Lc 8,16-18
Cuando los creyentes, especialmente católicos, poníamos nuestra vida en manos de Dios a El nos aclamabamos como Padre de Misericordia y único juez a quien no podíamos esconder ni nuestros más íntimos recovecos de nuestro existir. La trasparencia del creyente era debida solo ante Dios y ni siquiera la Iglesia se podía considerar como juez del alma humana sino solo como administradora del perdón de Dios . Así es como por siglos la Iglesia ha ejercido el perdón de Dios traído por gracia de Cristo a los hombres y es digna de recuerdo la oración del penitente al inicio de cada misa y profesada ante toda la comunidad:”yo confieso, ante Dios y ante vosotros hermanos que he pecado mucho de pensamiento, palabra, obra y omisión por mi culpa, ….y terminaba pidiendo a Dios el perdón y la intercesion de la Virgen , de los santos y de los hermanos de la Comunidad. Ahí cada creyente abre su corazón con plena libertad y manifiesta su ansia profunda de liberación de todo mal.

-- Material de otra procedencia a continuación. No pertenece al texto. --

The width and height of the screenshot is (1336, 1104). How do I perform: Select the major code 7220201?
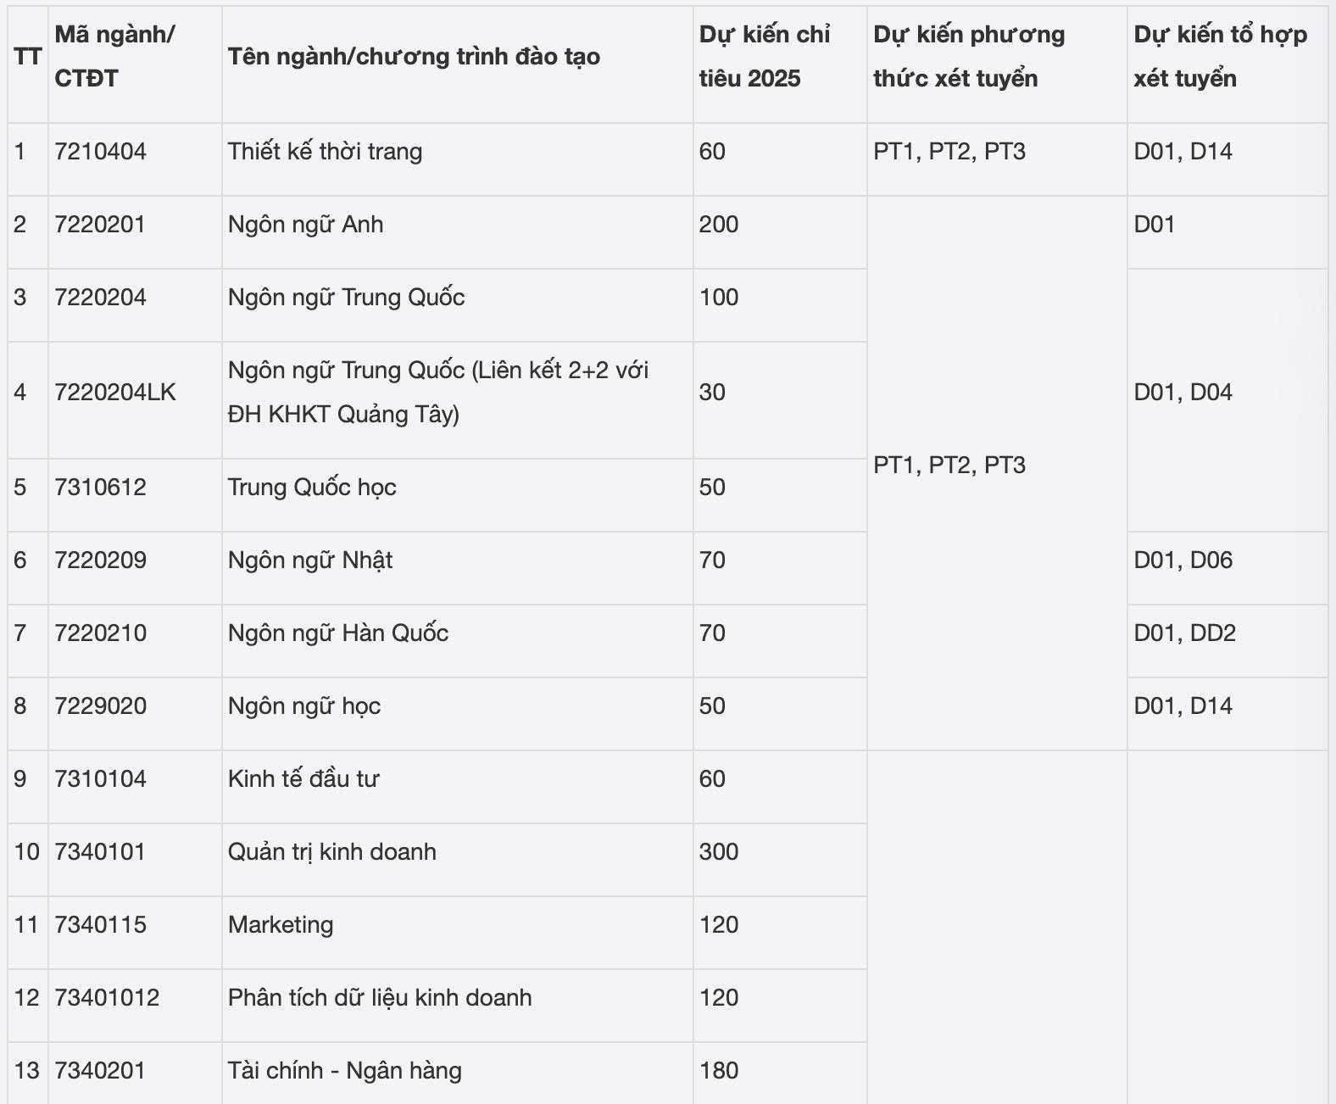tap(100, 225)
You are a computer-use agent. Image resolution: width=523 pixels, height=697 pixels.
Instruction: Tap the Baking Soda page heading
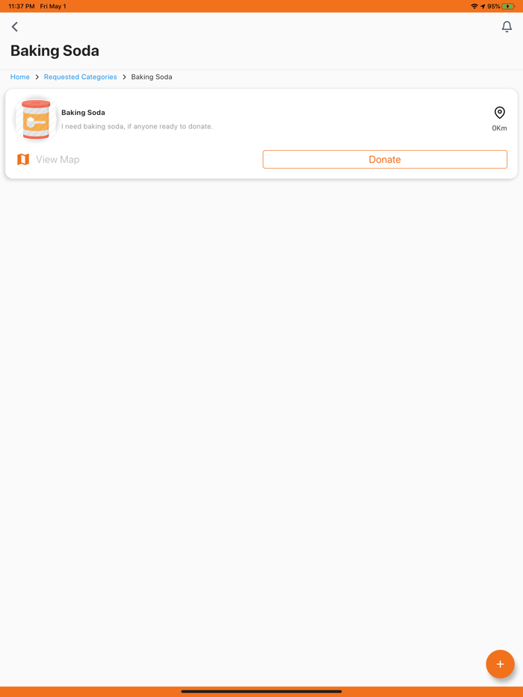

Y es en ese acto penitencial y con más exactitud en el sacramento de la Penitencia donde se recibe el abrazo del perdón como una fiesta de acción de Gracias. Es allí donde damos a Dios lo que es de Dios, nuestra mayor intimidad querida y bendecida por Dios en el acto liberador por excelencia de todo mal: la confesión . Allí realizamos el mayor gesto de libertad de que es capaz un ser humano entregando su alma con luces y sombras a Aquel que la puede remediar.
Hasta aquí recordamos nuestra praxis de exigencia de radical trasparencia ante Dios nuestro creador. Pero no hay que olvidar que vivimos en la ciudad del Cesar ante quien tenemos que responder los hombres por nuestros actos sociales y hasta pensamientos o deseos con repercusión social. De esta trasparencia obligada por super-control social y policial cada vez más agobiante se habrá de hablar porque somos súbditos de la justicia divina pero también de la humana. Buscaremos la oportunidad.